Exodus 16:4–30, The Sabbath. This chapter chronicles YHVH’s efforts to literally force an irreverent, unruly and disobedient nation to keep the seventh day Sabbath. He did so in a most poignant way—through food and hunger. It’s as if he were instructing the stiff-necked and rebellious Israelites that if they refused to follow his Sabbath instructions, they would literally go hungry. “If you don’t obey me, you don’t eat.” This shows the gravity the Creator places on the Sabbath command. Yet despite these clear instructions, most in the Babylonian church today, like the rebellious children of Israel of old, refuse to obey YHVH’s clear instructions regarding the Sabbath. Instead, they prefer to believe the doctrines of men proffered to them by their spiritual leaders that purport to invalidate the Sabbath command. Paul’s sage observation in Romans 8:7 describes the situation perfectly: “Because the carnal mind is enmity against Elohim: for it is not subject to the [Torah] law of Elohim, neither indeed can be.” In our day, the same question can still be asked of followers of Yeshua that YHVH asked of the Israelites at that time, “How long do you refuse to keep my commandments and my laws?” (Exod 16:28).

Not only this, but by forcing the Israelites to gather manna each day, he was teaching them to work six  days for their daily bread. Though the bread came from heaven—YHVH’s was its source—he still required the people to work each day by going out and gathering it. There is no free lunch even where YHVH is concerned. The nation of Israel wasn’t a welfare state empowering lazy freeloaders! If a man doesn’t work, he doesn’t eat.

The Sabbath command in Exodus 20 not only prescribes resting on the Sabbath, but this presupposes that one has followed the preceding command to work the previous six days. Humans are naturally inclined to laziness. If one doesn’t have to work, they won’t. YHVH works maintaining and sustaining the universe. YHVH who created humans in his image expects us to follow his example of working and then resting.

Moreover, this chapter is almost entirely dedicated to instructions pertaining to preparing for the Sabbath. This shows the priority that YHVH places on Sabbath observance for his people. Also note that these instructions are given many weeks before the official giving of the Torah (or law of Moses) at Mount Sinai. This is but one of the many examples of YHVH revealing key aspects of his Torah-law before he gave it the Israelites in one legal codified corpus at Mount Sinai.

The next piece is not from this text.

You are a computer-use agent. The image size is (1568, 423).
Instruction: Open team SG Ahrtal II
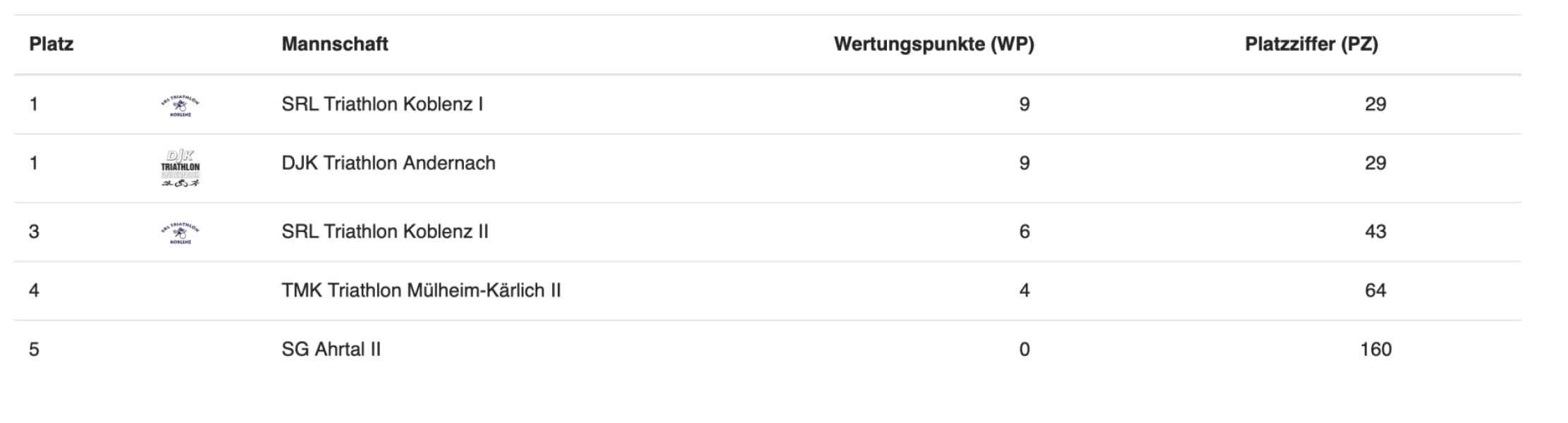[331, 349]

What is man and what is he to do?

peasant silhouette on white background

Genesis 3:23, To till/work [Heb. abad] the ground [Heb. adamah] from which he was taken. Adam means “man, mankind, ground, land, and is a cognate to adom meaning “red,” and relates to the ruddiness of man’s complexion. According to The TWOT, this word has to do with the man as being created in Elohim’s image, the crown of his creation.

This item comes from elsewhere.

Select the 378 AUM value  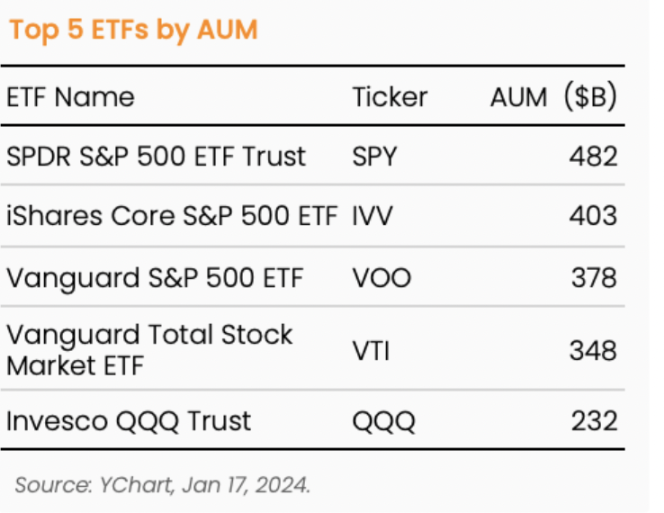pos(594,278)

In this verse, Elohim commissioned Adam to work or to serve the earth/adamah.

In a homiletic sense, this command of YHVH could be construed to mean that Adam/man who is spiritually rough and ruddy, yet who is created in the image of Elohim, has been commissioned to work on himself to work on and to conquer his [base] sin nature and to bring himself into conformity with the image of YHVH.

Another facet of this idea could be that through the experiences and struggles of hard work, man will learn to overcome his fallen sin nature and rise to the higher calling of becoming like Elohim in nature. In a sense, hard work is part of man’s redemption process.

In a most fundamental sense, YHVH created man to serve or take care of the earth. Therefore, agriculture and horticulture are the professions that are the closest to YHVH’s original purpose for man.